Everything Jesus did showed us what the Kingdom of God is. Jesus taught that the Kingdom of God involves living justly, which is to say valuing all people, placing the needs of others above the rules, and sharing what we have.

But maybe you think I’ve mixed my politics and my theology—and maybe I have. In my view, theology and politics are inseparable. But let’s retreat to safer ground and return to the little innocuous mustard seed.

  • I’ll bet you’ve heard about the small mustard seed.
  • I’ll bet you know that this small seed grows into a huge shrub.
  • I’ll bet you even have this parable all figured out. “Have just a little faith,” you’re undoubtedly thinking, “and God will multiply your faith hugely.

But today’s lesson doesn’t say anything about faith. Instead, we have just this tiny seed that grows into something very large. And we hear today that the mustard seed grows into such a large shrub that the “birds of the air” make nests in its shade.

Thanks to this parable, I’ve seen a mustard seed. I’ll bet you have, also. But I’ve never seen a mustard bush. So I Googled an image of one and put a photograph of a grown mustard bush on the front of today’s bulletin. Big, isn’t it?

Jesus says that the Kingdom of God is like this: a huge bush, grown from a small (unlikely) source. Did you LOOK at that bush? We’re talking messy and downright out of control. I want to get out my pruning shears and whack some order into that bush. I want to see one bird per limb, and nothing else hiding in there ready to bite me.

But tending the bush is not our work. Today’s parables make clear that our job is to sow those little God seeds.

“Nice to know, Jo,” you might be thinking. “But where’s the zinger in this parable?” Well, did you know that “birds of the air” might be translated “birds of heaven?” And that “birds of heaven” is a biblical expression that means “the multitude of nations.” In other words, Jesus’ little story about the Kingdom of God is populated with absolutely everyone. This mustard bush, God’s Kingdom, is not a “just us” enterprise.

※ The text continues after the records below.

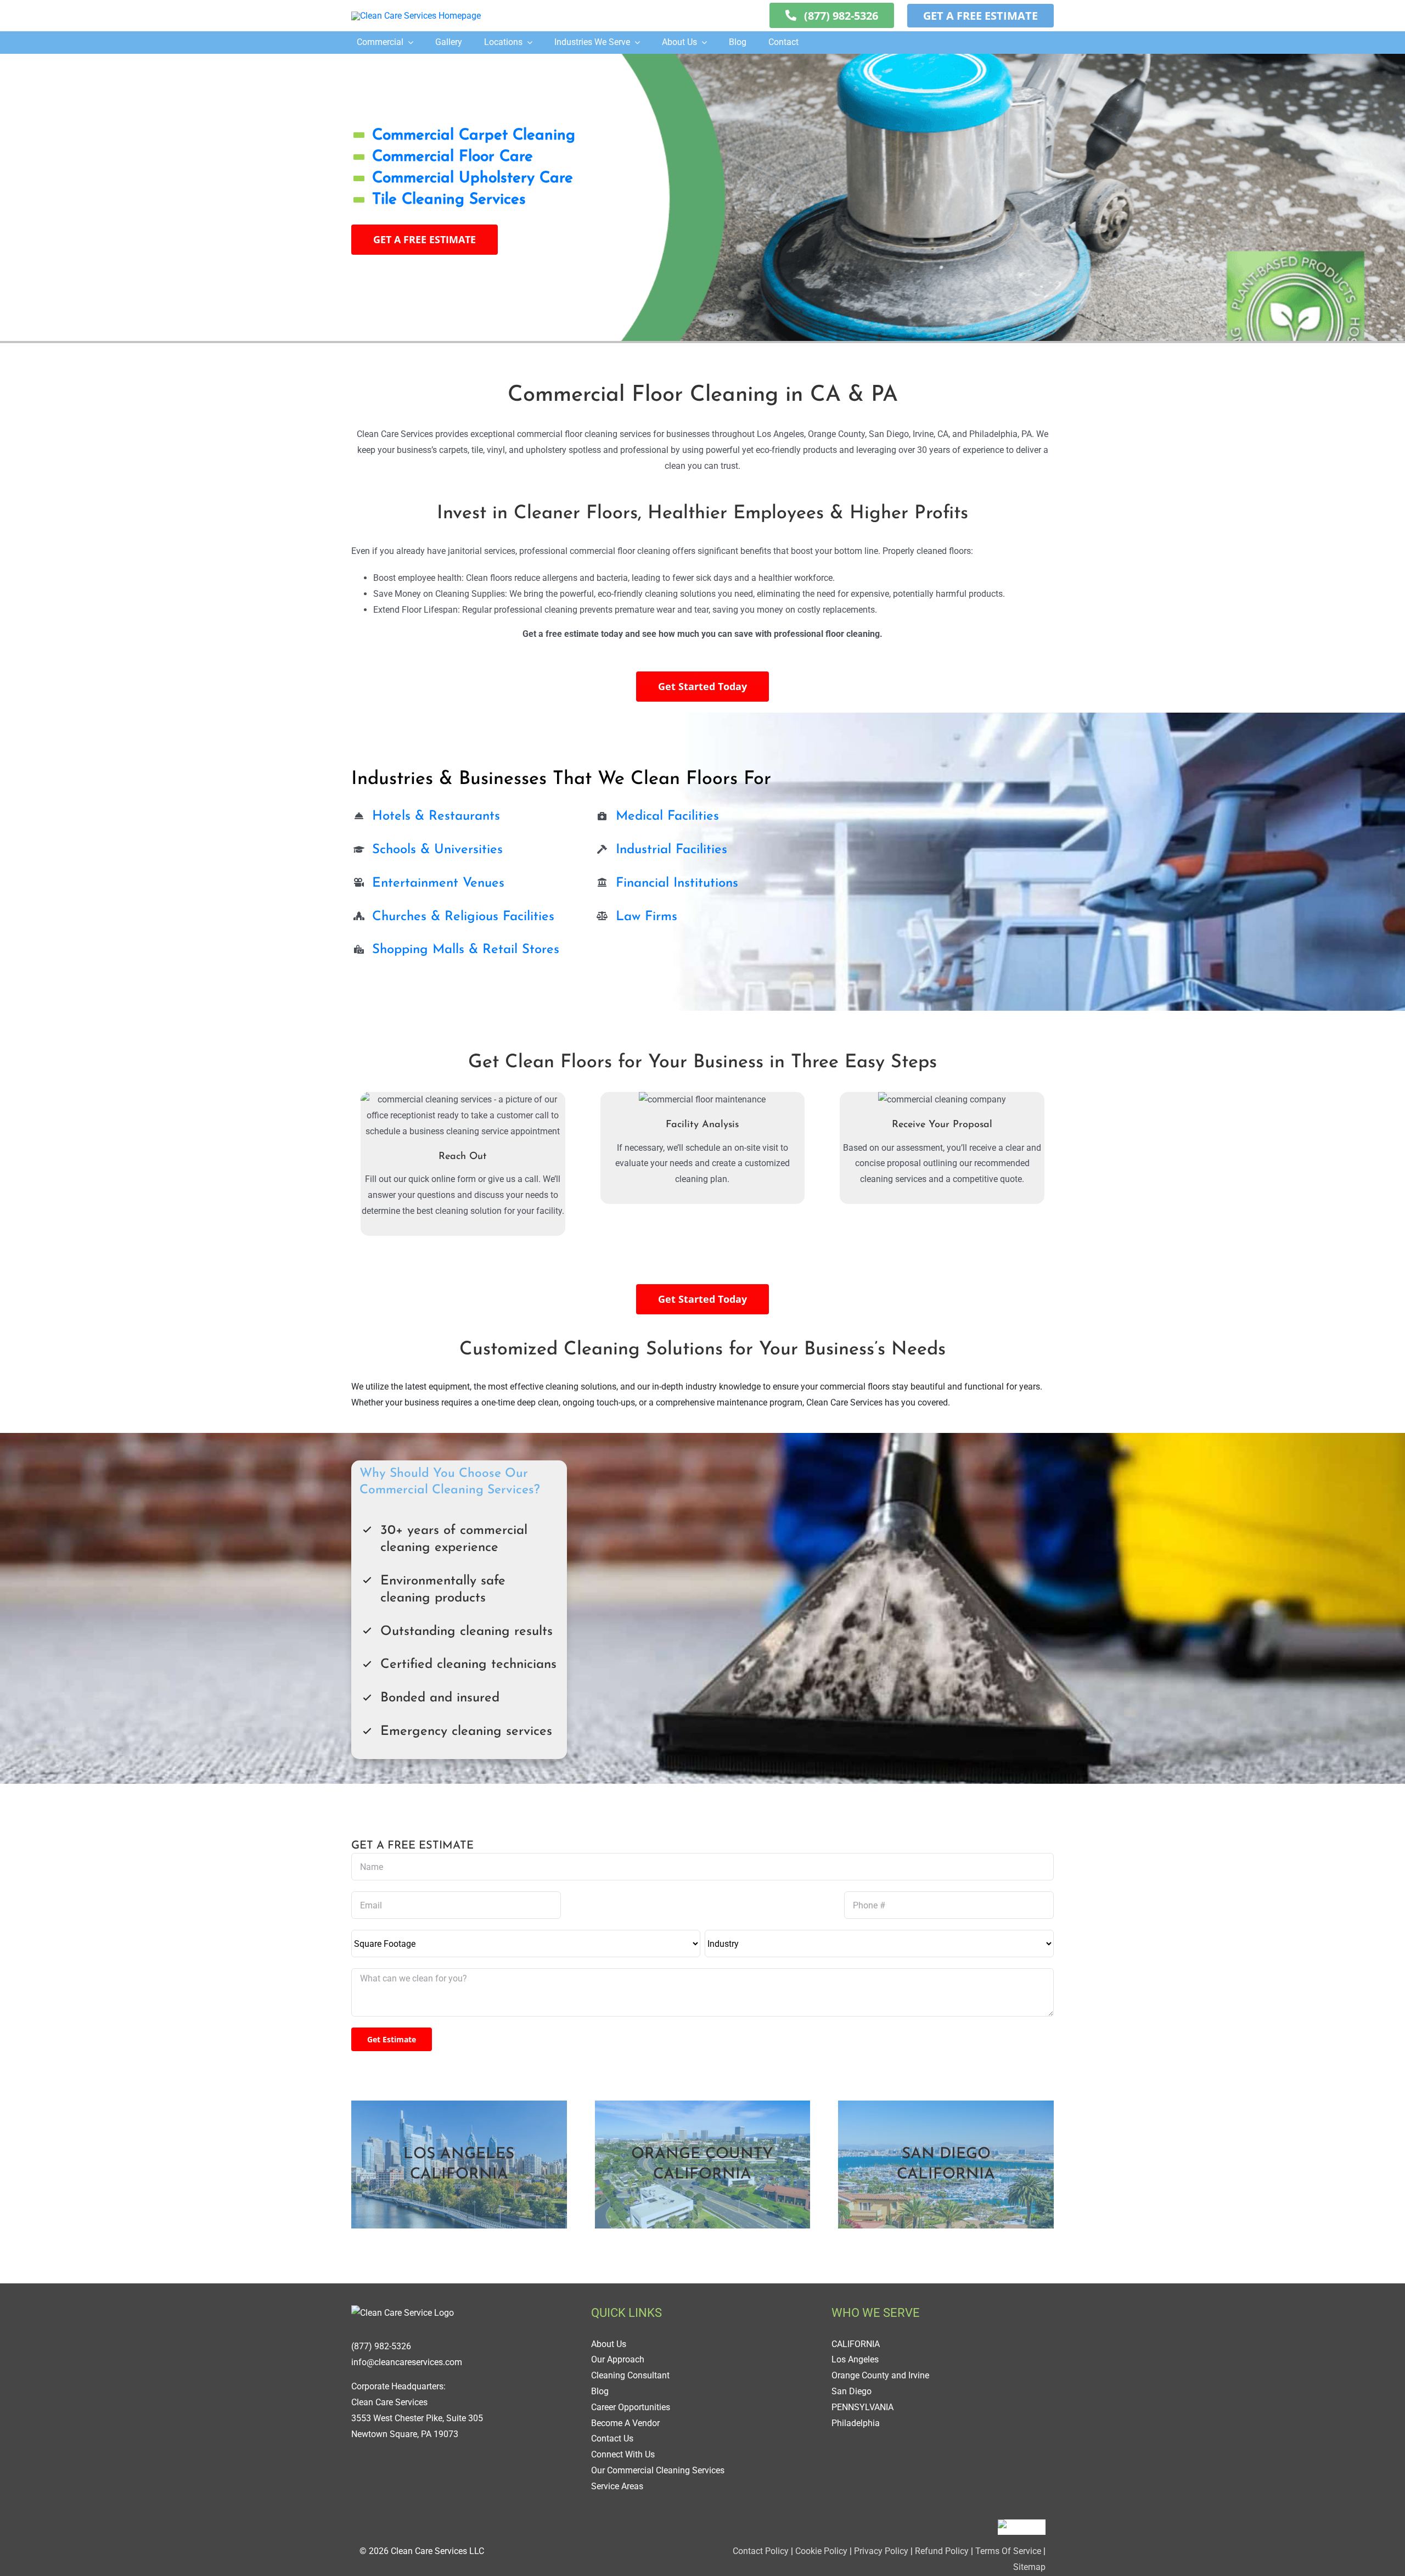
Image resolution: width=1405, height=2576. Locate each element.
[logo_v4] (416, 15)
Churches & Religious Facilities (463, 916)
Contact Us (612, 2438)
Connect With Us (623, 2454)
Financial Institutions (677, 883)
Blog (600, 2391)
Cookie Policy (820, 2551)
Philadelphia (855, 2423)
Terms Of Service (1008, 2551)
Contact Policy (761, 2551)
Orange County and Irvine (880, 2375)
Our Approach (617, 2359)
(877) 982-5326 (381, 2346)
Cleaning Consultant (630, 2375)
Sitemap (1029, 2567)
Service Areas (617, 2486)
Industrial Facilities (671, 849)
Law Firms (646, 916)
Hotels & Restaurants (436, 816)
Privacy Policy (881, 2551)
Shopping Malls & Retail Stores (465, 949)
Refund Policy (942, 2551)
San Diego (851, 2391)
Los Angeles (855, 2359)
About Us (608, 2344)
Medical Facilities (667, 816)
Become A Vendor (625, 2423)
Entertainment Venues (438, 883)
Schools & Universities (437, 849)
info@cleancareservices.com (406, 2362)
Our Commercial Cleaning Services (657, 2470)
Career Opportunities (630, 2407)
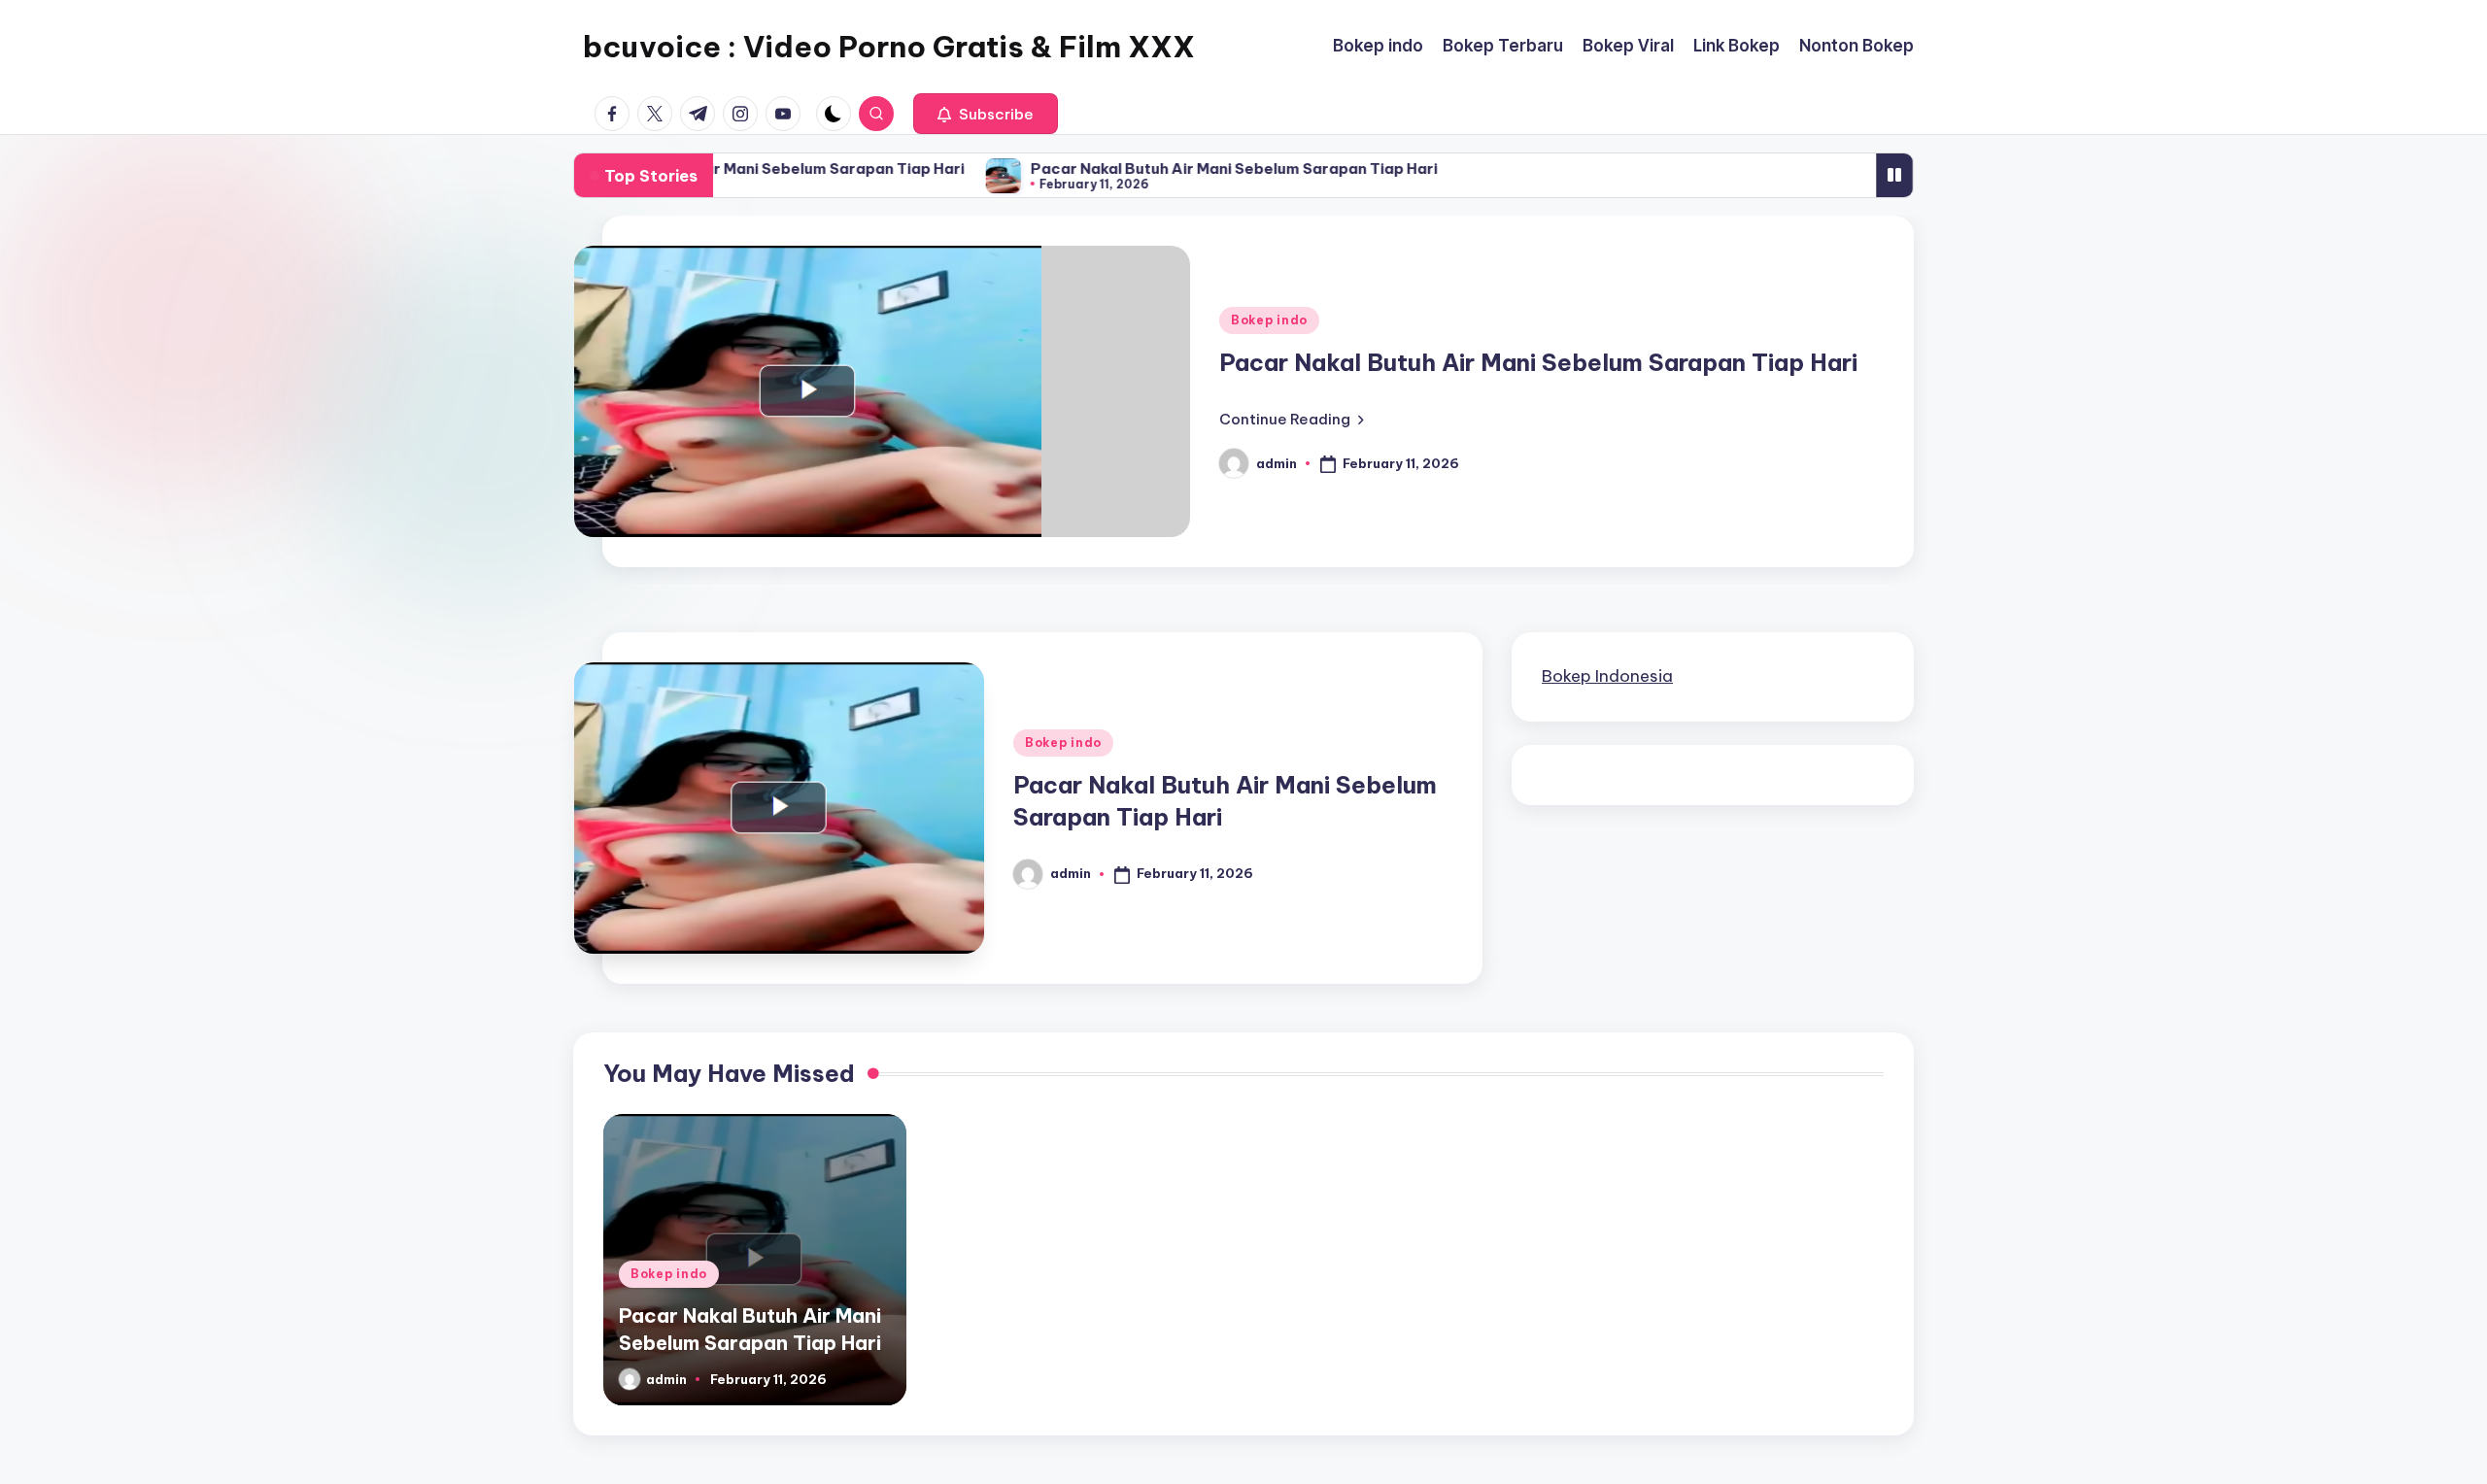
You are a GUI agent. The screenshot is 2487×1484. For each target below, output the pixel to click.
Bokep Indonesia (1607, 676)
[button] (985, 113)
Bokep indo (1269, 320)
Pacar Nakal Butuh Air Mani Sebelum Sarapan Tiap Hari (738, 168)
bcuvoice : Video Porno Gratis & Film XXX (889, 46)
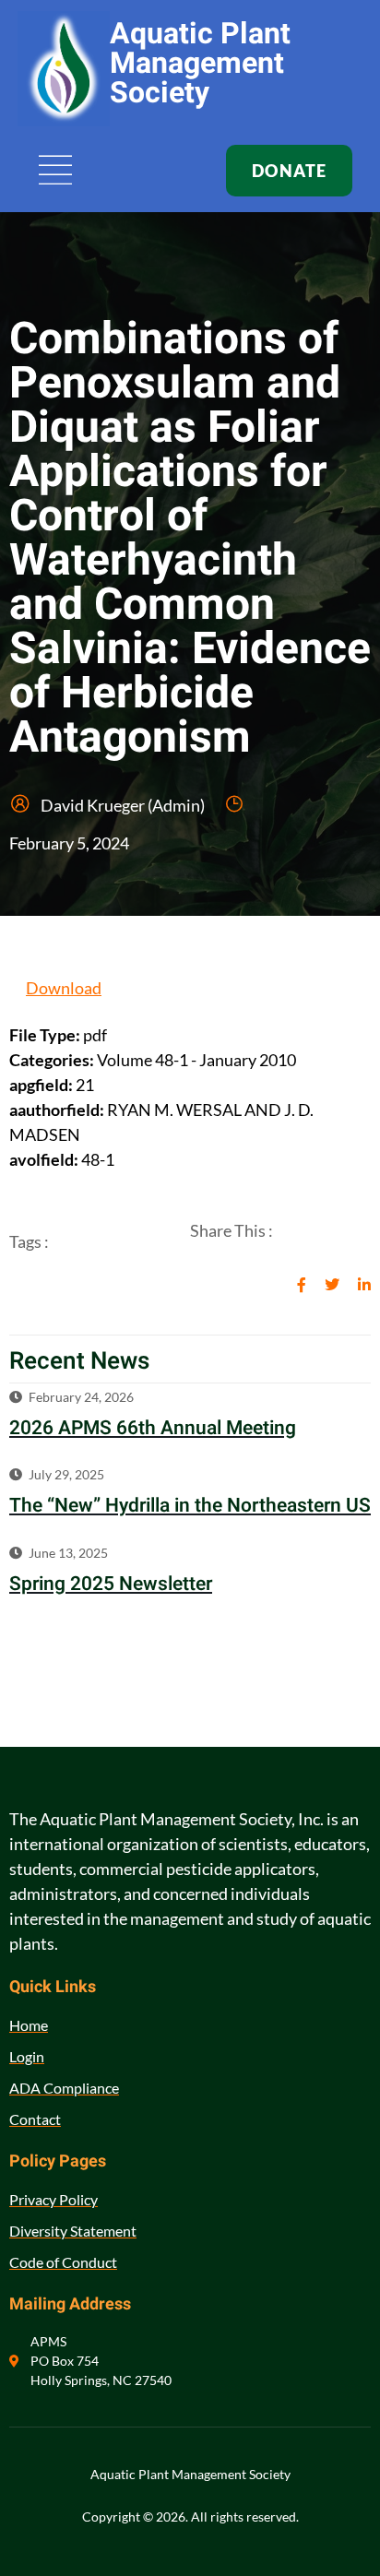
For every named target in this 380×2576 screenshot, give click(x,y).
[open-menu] (56, 171)
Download (63, 988)
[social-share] (301, 1283)
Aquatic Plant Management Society (200, 63)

So here’s the zinger: If we want to do the work of God here in this place, to be God’s hands and feet and heart in this place, we MUST be about planting and tending and growing religious and ethnic integration right here in our midst, right here in God’s Kingdom, right here in our neighborhoods, and right here in our hearts.

There are other ways to faithfully interpret today’s mustard seed parable. But this one speaks to me today. Jesus’ seemingly innocuous parable has slid a zinger right by us. But this point—that God’s Kingdom is for everyone—needs to take root and grow. I read this week that mustard bushes are like bamboo, in a way. If you plant a mustard seed, the root system gets embedded and just takes over. Once planted, the Kingdom of God takes over our values and our lives. We have THIS mustard seed right here at Resurrection; how can we plant this seed in our world?